Lists

Book List: Community, Technology and Loneliness

Kim Ukura

Staff Writer

Kim Ukura is a book lover, recovering journalist, library advocate, cat mom, and lover of a good gin cocktail. In addition to co-hosting Book Riot’s nonfiction podcast, For Real, and co-editing Book Riot’s nonfiction newsletter, True Story, Kim spends her days working in communications at a county library system in the Twin Cities area. Kim has a BA in English and journalism from a small liberal arts college in Minnesota, and a master’s in journalism from the University of Wisconsin, Madison. When not getting to bed before 10 p.m., Kim loves to read nonfiction, do needlework projects, drink tea, and watch the Great British Baking Show. Instagram: @kimthedork Twitter: @kimthedork

Why are so many Americans living by themselves?

That was the big question in an article/book in the New Yorker I read earlier this week that centered on New York University sociologist Eric Klinenberg’s new book Going Solo: The Extraordinary Rise and Surprising Appeal of Living Alone, a look at the benefits and consequences of a world where being single and living alone is becoming increasingly more common. In part:

Few things are less welcome today than protracted solitude—a life style that, for many people, has the taint of loserdom and brings to mind such characters as Ted Kaczynski and Shrek. Does aloneness deserve a less untoward image? Aside from monastic seclusion, which is just another way of being together, it is hard to come up with a solitary life that doesn’t invite pity, or an enviable loner who’s not cheating the rules. …

And yet the reputation of modern solitude is puzzling, because the traits enabling a solitary life—financial stability, spiritual autonomy, the wherewithal to buy more dishwashing detergent when the box runs out—are those our culture prizes. Plus, recent demographic shifts suggest that aloneness, far from fading out in our connected age, is on its way in.
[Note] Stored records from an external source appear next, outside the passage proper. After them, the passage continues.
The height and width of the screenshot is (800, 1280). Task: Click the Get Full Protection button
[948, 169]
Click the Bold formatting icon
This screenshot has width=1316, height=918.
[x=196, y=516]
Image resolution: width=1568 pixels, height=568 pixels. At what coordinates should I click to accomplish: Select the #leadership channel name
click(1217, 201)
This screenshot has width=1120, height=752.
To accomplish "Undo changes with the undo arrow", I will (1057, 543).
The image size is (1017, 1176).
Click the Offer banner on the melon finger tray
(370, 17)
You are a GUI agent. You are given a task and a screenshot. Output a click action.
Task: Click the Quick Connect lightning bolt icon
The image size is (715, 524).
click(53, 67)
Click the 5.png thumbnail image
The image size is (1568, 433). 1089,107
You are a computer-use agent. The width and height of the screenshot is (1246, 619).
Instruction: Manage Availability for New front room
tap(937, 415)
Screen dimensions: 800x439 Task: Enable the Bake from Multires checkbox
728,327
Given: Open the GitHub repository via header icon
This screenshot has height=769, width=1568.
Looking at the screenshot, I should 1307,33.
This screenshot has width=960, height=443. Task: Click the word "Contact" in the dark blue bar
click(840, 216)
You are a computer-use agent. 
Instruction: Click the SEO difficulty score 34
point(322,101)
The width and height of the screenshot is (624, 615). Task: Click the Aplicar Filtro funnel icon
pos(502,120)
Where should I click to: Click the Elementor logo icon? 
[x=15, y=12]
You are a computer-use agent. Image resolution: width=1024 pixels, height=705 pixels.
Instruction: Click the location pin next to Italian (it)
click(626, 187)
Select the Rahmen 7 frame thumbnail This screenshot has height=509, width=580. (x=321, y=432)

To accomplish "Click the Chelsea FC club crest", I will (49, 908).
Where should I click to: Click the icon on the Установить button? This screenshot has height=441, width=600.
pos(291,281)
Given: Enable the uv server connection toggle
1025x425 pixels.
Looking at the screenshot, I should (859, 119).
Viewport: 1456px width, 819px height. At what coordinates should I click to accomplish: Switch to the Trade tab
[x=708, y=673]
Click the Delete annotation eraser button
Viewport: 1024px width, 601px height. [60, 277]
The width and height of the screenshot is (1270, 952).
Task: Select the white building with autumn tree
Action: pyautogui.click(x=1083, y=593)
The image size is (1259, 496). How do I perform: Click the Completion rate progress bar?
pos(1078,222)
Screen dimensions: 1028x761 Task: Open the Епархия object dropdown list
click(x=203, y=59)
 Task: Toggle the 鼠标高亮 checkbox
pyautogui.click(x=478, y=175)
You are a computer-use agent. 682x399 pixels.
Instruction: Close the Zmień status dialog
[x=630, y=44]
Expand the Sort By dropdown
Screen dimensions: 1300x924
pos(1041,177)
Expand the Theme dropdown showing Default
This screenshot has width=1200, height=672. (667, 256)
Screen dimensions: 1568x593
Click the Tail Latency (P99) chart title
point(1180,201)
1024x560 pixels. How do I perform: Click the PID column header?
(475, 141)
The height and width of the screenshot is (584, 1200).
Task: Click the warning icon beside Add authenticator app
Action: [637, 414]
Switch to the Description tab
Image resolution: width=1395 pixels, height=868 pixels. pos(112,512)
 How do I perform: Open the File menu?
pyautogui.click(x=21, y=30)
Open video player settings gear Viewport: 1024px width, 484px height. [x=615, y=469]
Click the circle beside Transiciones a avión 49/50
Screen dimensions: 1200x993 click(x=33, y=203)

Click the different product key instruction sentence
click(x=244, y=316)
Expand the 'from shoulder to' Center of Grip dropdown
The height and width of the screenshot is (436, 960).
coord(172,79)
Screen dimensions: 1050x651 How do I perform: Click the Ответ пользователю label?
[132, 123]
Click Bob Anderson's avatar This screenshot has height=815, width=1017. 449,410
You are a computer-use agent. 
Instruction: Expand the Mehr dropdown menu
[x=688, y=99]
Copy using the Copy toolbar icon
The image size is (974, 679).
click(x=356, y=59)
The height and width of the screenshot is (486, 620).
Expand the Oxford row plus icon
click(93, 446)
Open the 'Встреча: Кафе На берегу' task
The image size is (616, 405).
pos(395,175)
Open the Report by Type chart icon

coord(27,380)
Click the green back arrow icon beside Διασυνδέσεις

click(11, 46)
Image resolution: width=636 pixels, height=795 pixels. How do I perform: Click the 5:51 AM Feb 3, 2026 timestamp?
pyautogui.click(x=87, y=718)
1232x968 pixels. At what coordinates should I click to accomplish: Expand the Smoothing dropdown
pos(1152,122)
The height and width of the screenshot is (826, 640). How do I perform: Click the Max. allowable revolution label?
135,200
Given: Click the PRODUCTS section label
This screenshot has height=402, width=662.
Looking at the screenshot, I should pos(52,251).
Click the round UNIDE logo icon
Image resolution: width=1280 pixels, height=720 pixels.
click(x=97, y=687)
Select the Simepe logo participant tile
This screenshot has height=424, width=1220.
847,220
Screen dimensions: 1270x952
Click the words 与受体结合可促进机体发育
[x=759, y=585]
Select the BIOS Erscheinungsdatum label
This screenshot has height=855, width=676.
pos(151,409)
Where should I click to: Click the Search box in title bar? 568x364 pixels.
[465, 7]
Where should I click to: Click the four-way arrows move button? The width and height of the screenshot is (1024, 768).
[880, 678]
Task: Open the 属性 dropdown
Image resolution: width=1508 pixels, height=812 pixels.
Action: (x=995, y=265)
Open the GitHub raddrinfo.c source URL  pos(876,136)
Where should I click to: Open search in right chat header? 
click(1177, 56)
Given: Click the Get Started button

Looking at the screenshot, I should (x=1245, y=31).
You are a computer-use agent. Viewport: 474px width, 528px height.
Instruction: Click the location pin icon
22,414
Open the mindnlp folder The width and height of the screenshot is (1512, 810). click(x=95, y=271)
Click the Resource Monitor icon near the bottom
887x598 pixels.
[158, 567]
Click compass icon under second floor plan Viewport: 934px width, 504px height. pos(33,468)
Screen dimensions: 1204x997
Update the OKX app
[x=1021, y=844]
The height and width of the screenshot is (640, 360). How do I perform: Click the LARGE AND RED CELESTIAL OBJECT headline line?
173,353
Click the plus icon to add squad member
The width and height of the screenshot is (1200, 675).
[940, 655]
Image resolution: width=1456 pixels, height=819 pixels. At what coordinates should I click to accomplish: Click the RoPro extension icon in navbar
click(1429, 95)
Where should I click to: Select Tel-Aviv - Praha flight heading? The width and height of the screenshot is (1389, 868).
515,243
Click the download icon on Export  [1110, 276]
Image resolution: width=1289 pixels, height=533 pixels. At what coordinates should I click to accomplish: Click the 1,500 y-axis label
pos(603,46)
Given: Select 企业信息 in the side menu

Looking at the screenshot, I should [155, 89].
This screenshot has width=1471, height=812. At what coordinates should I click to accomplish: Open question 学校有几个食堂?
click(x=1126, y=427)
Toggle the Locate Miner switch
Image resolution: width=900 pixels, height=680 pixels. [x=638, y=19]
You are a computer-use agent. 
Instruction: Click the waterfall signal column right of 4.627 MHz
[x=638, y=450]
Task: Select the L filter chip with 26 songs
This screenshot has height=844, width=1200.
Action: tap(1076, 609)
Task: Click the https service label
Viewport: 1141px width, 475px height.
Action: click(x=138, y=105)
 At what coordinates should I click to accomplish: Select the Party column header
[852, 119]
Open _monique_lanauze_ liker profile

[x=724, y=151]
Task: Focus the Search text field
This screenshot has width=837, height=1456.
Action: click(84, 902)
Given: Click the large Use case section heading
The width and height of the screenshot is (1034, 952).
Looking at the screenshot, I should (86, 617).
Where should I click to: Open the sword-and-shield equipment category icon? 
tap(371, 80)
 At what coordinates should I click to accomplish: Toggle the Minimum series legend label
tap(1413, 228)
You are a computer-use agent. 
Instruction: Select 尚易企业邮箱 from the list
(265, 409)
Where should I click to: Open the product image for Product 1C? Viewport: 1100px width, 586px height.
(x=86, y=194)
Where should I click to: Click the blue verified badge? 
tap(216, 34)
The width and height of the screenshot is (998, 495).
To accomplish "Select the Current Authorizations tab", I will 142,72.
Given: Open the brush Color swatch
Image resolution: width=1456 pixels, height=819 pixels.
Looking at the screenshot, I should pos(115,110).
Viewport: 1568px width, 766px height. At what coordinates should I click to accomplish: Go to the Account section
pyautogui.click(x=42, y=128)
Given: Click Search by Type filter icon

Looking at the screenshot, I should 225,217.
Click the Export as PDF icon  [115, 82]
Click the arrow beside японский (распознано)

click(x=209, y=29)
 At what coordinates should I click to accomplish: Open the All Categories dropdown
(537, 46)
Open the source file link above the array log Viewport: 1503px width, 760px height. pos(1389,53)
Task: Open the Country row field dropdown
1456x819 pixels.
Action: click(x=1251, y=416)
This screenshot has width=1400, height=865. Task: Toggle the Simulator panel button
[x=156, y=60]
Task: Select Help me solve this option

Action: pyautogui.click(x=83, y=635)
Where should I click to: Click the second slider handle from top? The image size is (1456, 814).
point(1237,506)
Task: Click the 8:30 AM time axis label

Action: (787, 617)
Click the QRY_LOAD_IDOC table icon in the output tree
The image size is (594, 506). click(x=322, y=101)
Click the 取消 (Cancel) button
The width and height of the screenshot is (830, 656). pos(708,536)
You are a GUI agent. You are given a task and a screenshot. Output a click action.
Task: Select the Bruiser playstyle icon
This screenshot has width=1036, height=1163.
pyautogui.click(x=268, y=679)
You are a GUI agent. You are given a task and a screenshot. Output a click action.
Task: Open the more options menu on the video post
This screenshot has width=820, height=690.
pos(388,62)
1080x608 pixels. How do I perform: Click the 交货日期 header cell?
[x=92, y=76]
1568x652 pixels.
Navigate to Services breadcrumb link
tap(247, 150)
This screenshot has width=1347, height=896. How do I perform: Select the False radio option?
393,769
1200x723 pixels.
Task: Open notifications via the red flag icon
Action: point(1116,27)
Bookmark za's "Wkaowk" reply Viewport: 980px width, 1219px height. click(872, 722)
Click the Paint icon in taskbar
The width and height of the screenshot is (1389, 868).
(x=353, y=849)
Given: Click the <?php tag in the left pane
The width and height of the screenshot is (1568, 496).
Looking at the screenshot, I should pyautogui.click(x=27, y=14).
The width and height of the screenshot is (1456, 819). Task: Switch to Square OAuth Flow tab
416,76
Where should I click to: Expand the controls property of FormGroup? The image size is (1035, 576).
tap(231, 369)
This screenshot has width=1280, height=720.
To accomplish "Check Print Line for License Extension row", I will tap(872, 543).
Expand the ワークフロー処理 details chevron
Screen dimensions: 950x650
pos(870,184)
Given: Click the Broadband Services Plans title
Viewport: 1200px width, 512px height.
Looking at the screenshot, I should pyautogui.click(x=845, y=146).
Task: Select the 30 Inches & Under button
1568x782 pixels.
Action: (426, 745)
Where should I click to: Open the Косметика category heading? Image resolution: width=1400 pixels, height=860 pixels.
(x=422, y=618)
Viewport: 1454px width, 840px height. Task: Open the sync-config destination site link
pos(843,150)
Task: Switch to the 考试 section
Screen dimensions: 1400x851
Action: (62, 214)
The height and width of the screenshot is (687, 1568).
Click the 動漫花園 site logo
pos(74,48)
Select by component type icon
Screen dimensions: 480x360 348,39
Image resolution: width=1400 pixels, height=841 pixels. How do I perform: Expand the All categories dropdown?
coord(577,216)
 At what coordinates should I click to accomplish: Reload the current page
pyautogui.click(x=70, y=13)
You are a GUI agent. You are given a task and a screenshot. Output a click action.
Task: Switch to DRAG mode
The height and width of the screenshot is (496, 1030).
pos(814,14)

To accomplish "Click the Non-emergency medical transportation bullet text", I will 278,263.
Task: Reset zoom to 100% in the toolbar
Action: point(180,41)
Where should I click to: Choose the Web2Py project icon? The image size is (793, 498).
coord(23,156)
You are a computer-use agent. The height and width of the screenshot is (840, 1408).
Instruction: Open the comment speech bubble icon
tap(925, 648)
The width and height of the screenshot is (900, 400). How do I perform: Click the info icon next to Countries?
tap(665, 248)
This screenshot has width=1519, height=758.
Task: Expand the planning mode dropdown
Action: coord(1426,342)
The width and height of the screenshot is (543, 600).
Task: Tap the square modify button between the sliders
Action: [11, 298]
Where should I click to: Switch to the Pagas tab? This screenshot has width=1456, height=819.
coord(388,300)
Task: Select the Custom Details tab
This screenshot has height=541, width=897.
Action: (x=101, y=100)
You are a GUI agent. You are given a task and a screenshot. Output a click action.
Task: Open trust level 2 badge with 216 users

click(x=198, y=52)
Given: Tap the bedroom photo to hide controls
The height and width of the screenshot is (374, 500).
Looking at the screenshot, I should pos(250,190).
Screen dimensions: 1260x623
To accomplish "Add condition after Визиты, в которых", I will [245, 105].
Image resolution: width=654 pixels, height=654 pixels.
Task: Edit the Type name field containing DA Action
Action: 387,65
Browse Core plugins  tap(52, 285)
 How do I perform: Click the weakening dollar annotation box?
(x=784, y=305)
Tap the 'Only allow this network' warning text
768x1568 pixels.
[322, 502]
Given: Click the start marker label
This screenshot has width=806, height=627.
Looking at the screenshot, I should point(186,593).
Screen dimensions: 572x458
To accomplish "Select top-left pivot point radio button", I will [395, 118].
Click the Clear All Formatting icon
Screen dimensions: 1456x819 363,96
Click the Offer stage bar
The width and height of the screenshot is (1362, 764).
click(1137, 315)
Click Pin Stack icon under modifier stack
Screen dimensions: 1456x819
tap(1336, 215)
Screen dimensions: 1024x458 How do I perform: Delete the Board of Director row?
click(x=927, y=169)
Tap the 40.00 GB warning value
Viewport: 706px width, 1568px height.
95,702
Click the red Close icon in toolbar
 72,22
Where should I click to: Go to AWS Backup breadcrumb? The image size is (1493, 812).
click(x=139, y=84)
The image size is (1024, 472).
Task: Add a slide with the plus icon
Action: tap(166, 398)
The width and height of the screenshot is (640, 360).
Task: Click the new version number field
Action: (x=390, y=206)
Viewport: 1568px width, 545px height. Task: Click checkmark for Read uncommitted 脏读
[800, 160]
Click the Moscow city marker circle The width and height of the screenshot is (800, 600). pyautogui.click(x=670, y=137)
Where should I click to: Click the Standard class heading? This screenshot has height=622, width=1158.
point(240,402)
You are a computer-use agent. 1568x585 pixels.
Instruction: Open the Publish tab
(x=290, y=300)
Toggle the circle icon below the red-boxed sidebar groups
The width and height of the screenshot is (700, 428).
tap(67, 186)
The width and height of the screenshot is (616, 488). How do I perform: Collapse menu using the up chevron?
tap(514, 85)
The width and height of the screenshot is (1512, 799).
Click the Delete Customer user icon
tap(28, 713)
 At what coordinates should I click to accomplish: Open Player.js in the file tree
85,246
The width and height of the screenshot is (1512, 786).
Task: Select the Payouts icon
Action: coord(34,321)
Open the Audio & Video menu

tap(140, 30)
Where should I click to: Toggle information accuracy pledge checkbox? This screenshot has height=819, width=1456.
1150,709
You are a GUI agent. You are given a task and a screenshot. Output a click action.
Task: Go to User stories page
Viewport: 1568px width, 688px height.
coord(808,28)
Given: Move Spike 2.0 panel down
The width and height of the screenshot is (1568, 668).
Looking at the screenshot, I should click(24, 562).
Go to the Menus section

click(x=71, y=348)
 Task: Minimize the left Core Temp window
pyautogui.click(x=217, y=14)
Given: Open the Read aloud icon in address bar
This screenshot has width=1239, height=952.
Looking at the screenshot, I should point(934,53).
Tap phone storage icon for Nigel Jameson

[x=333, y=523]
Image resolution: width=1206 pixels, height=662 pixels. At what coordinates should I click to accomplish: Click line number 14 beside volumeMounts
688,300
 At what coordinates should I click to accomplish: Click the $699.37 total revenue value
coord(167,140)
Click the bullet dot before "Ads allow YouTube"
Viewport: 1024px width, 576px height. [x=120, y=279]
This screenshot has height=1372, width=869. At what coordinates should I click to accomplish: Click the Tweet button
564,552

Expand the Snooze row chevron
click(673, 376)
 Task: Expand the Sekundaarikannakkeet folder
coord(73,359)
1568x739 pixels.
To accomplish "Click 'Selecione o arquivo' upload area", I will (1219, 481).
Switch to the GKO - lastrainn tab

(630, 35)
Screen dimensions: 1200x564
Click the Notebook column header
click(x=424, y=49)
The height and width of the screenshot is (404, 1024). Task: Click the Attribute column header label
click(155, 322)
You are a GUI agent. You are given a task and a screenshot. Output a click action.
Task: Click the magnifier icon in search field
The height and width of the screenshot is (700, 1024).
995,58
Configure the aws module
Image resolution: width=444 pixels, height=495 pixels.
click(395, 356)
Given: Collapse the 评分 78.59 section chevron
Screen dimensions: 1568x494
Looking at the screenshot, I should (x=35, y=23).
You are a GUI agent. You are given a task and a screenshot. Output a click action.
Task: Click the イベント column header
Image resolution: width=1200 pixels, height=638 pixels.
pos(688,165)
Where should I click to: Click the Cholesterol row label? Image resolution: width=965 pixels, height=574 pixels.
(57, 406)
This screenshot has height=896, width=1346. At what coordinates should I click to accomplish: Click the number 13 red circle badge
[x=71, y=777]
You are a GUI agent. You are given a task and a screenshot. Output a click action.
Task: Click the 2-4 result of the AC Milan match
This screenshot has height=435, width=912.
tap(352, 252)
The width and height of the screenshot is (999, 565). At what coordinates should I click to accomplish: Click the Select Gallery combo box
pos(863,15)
In addition to making me deeply excited about reading Klinenberg’s book, the article helped me do one of my favorite things: come up with a book list! For your possible reading pleasures, I give you Books on the Cost of Living Alone.

Bowling Alone: The Collapse and Revival of American Community by Robert Putnam: In this 2001 book, Harvard sociologist Robert Putnam argues that the organizations that fueled democracy — like the local bowling league — are falling apart, to the detriment of civil society. This book has made an infinite number of college sociology reading lists, but I’ve actually never sat down to read it. It seems an obvious, and important, choice for a list of books on aloneness.

Alone Together: Why We Expect More from Technology and Less from Each Other by Sherry Turkle: Many books that focus on modern technology hone in on what technology is doing to fundamentally change the way we think. In Alone Together, MIT professor Sherry Turkle explores how people are learning to function without face-to-face contact  and whether the technologies that claim to bring us closer together — Facebook, text messaging, or emailing — are really doing their job.

Lonely: Learning to Live with Solitude by Emily White: Although many of us can claim to feel lonely once in a while, those who suffer from chronic and severe loneliness experience feelings of disconnect and frustration almost constantly. In this memoir, White uses her personal struggle with loneliness as a narrative to explore the most recent science of this condition, the stigmas attached to loneliness, and what can be done to help those who struggle with it.

Here Comes Everybody: The Power of Organizing Without Organizations by Clay Shirky: I suspect that the conclusions about how technology affects society in Here Comes Everybody will be almost entirely the opposite of Turkle’s conclusions in Alone Together, but conflict is what makes a great book list. In Here Comes Everybody, Shirky, a communications professor, argues that new online technologies are facilitating and enabling a new world of grassroots activism and the nature of organizations themselves.